Le esperienze fatte in rete non sedimentano nelle persone, ma neanche nelle comunità. Infatti, se guardiamo alla storia delle comunità in rete, dobbiamo prendere atto che pochissime rimangono veramente attive per più di tre anni. Certo, alcune sopravvivono: ma mostrano un inevitabile e un po’ triste appannamento. Durano fino a che vivono gli irriducibili, spesso neanche i fondatori. Le comunità virtuali sono fragili e resistono per poco tempo.
Le persone si scambiano emozioni e informazioni in rete, ma queste non si accumulano e non servono a mantenere i sistemi relazionali e sociali. Si potrebbe dire, paradossalmente, che le comunità in rete non “prendono corpo”. La società dell’informazione sembra caratterizzarsi come sistema che privilegia le comunicazioni di “dettaglio” a uso rapido, che non si traducono in esperienza riflessiva.

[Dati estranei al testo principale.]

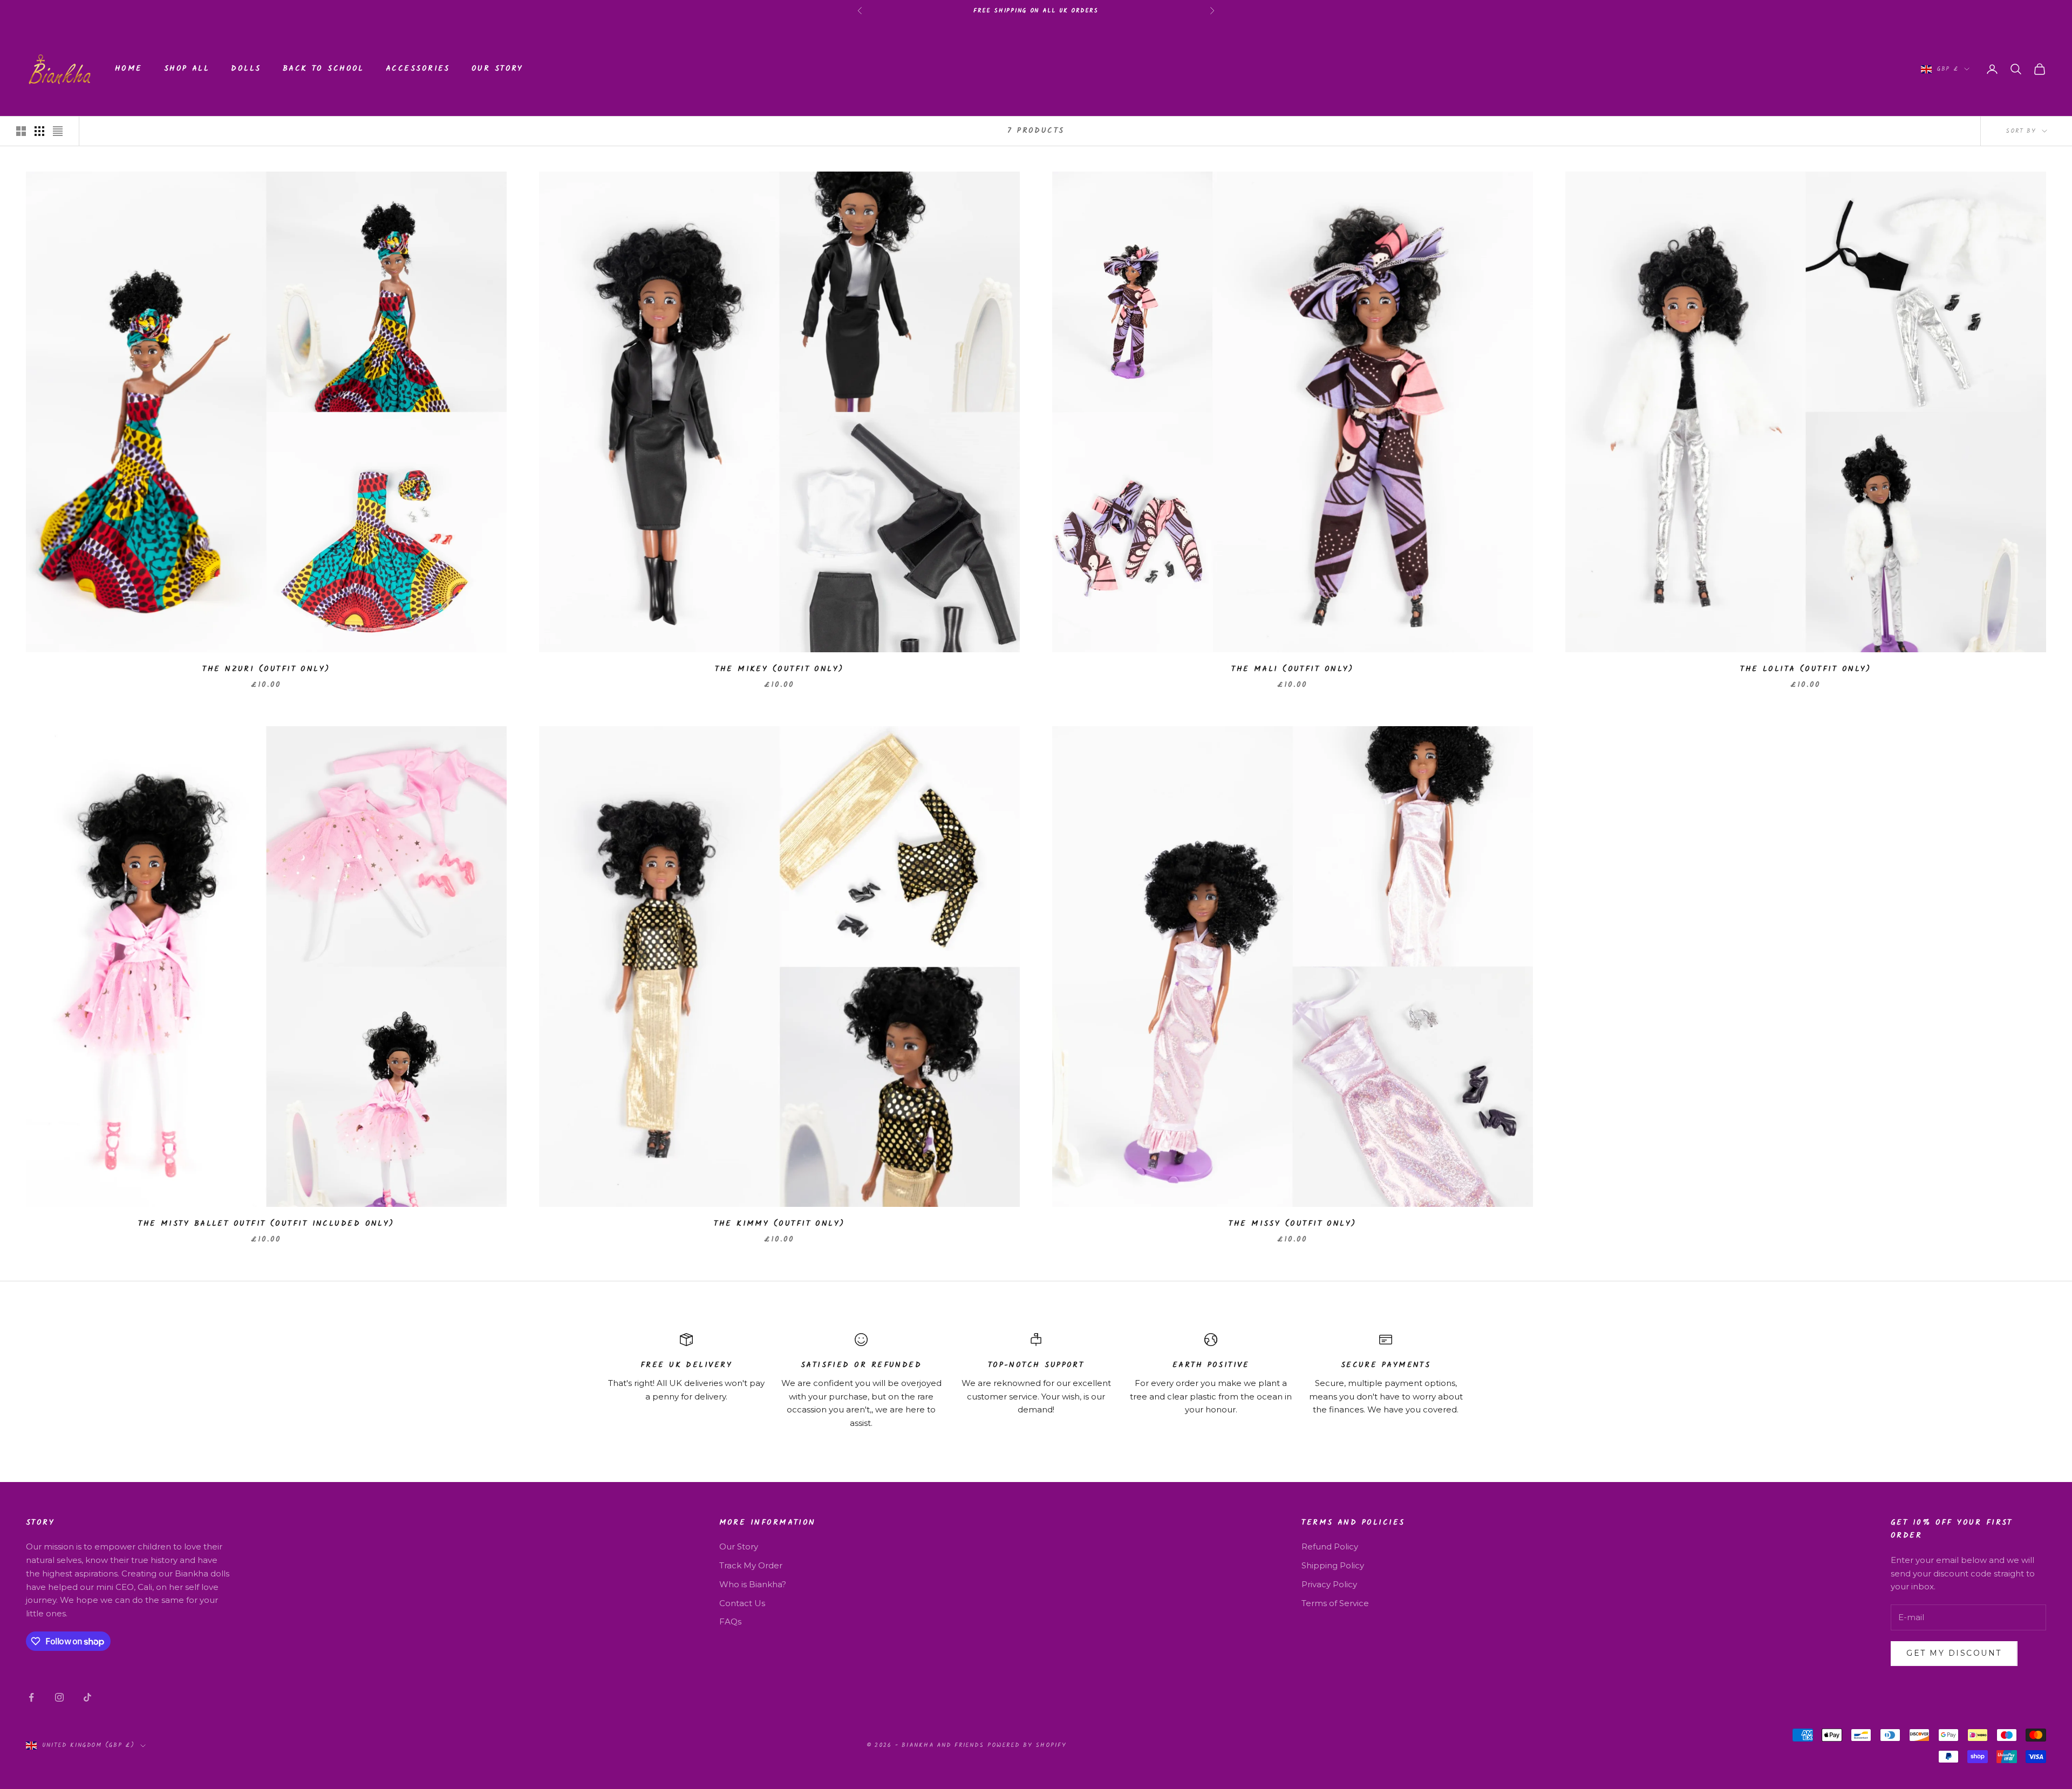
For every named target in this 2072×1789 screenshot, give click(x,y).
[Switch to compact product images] (58, 131)
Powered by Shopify (1027, 1745)
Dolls (246, 69)
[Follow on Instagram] (59, 1697)
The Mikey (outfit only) (779, 669)
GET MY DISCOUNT (1954, 1653)
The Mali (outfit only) (1292, 669)
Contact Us (742, 1603)
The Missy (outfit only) (1292, 1224)
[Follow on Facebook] (31, 1697)
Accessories (418, 69)
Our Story (497, 69)
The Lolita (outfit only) (1805, 669)
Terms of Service (1335, 1603)
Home (128, 69)
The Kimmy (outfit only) (779, 1224)
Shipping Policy (1332, 1565)
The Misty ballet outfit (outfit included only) (266, 1224)
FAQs (730, 1621)
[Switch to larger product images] (21, 131)
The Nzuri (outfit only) (266, 669)
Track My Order (750, 1565)
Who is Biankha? (752, 1584)
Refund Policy (1329, 1546)
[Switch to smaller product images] (39, 131)
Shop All (187, 69)
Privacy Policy (1329, 1584)
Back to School (323, 69)
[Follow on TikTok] (87, 1697)
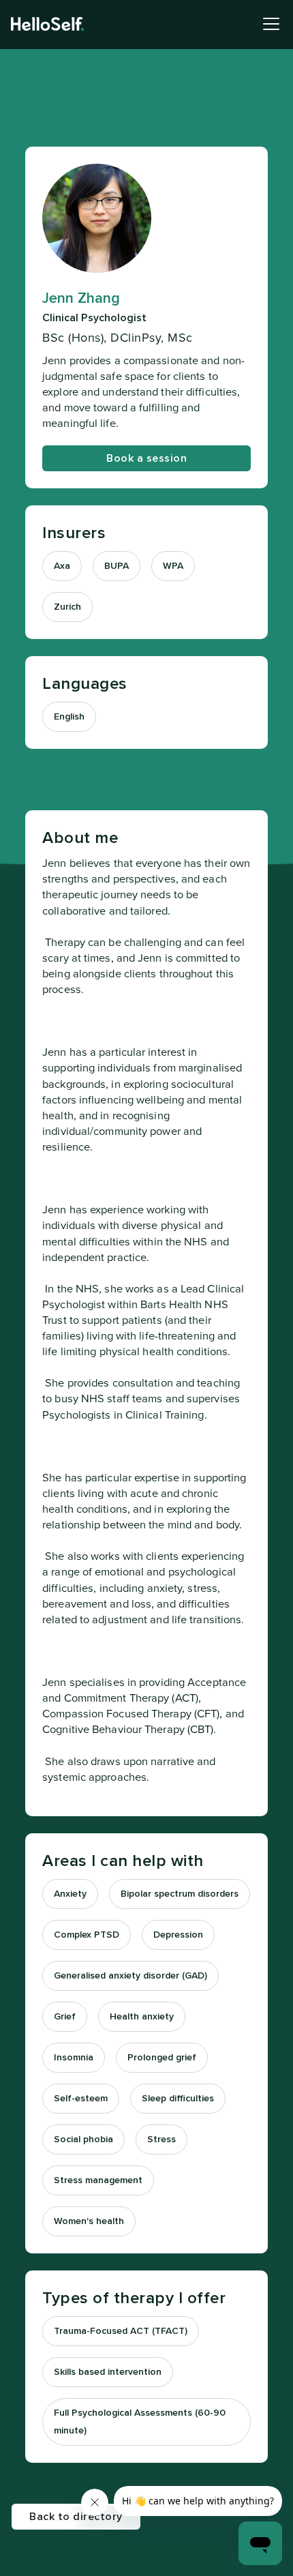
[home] (47, 24)
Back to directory (76, 2516)
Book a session (146, 458)
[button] (268, 24)
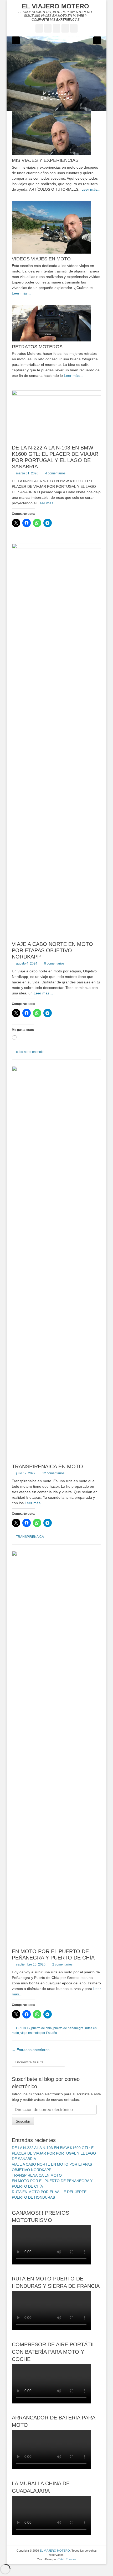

L’eccesso di transazioni comunicative le rende tutte uguali. Certo, si ricordano anche dettagli, ma si ricordano meglio dentro frame, sistemi di riferimento che ne stabiliscono il senso. Le transazioni continue, l’eccesso informativo impediscono proprio la costruzione di frame, di strutture che costruiscono e stabiliscono il significato dei dettagli. Impediscono, di fatto, il ricordo.
Ma i dettagli possono regolare e quasi imporre il futuro prossimo.
La società dell’informazione è minuziosa nell’indicare che cosa fare subito, ma non dice molto, anzi è nemica del futuro a medio e lungo termine, e tende ad annullare il futuro come il passato e il ricordo riflessivo annegandoli in un oceano di dettagli.
È evidente che dietro il bisogno, la necessità di dimenticare, il prevalere del quotidiano, la dittatura del dettaglio, si cela un aspetto sociale oltre che personale delicato e profondo.
Nel secolo scorso, le grandi aggregazioni sociali, sindacali e politiche, si costituivano in base a comuni condizioni materiali: certo, contava l’ideologia, ma questa si richiamava ed enfatizzava proprio le comuni condizioni materiali. Nella società dell’informazione si smarrisce questo legame materiale, che viene vissuto come servizio temporaneo piuttosto che come elemento indispensabile per la produzione di novità. Le aggregazioni si stabiliscono attorno a immagini, mutevoli, non a condizioni stabili, comuni. Le immagini sono scelte per produrre emozioni da provare immediatamente, piuttosto che riflessioni su esperienze significative.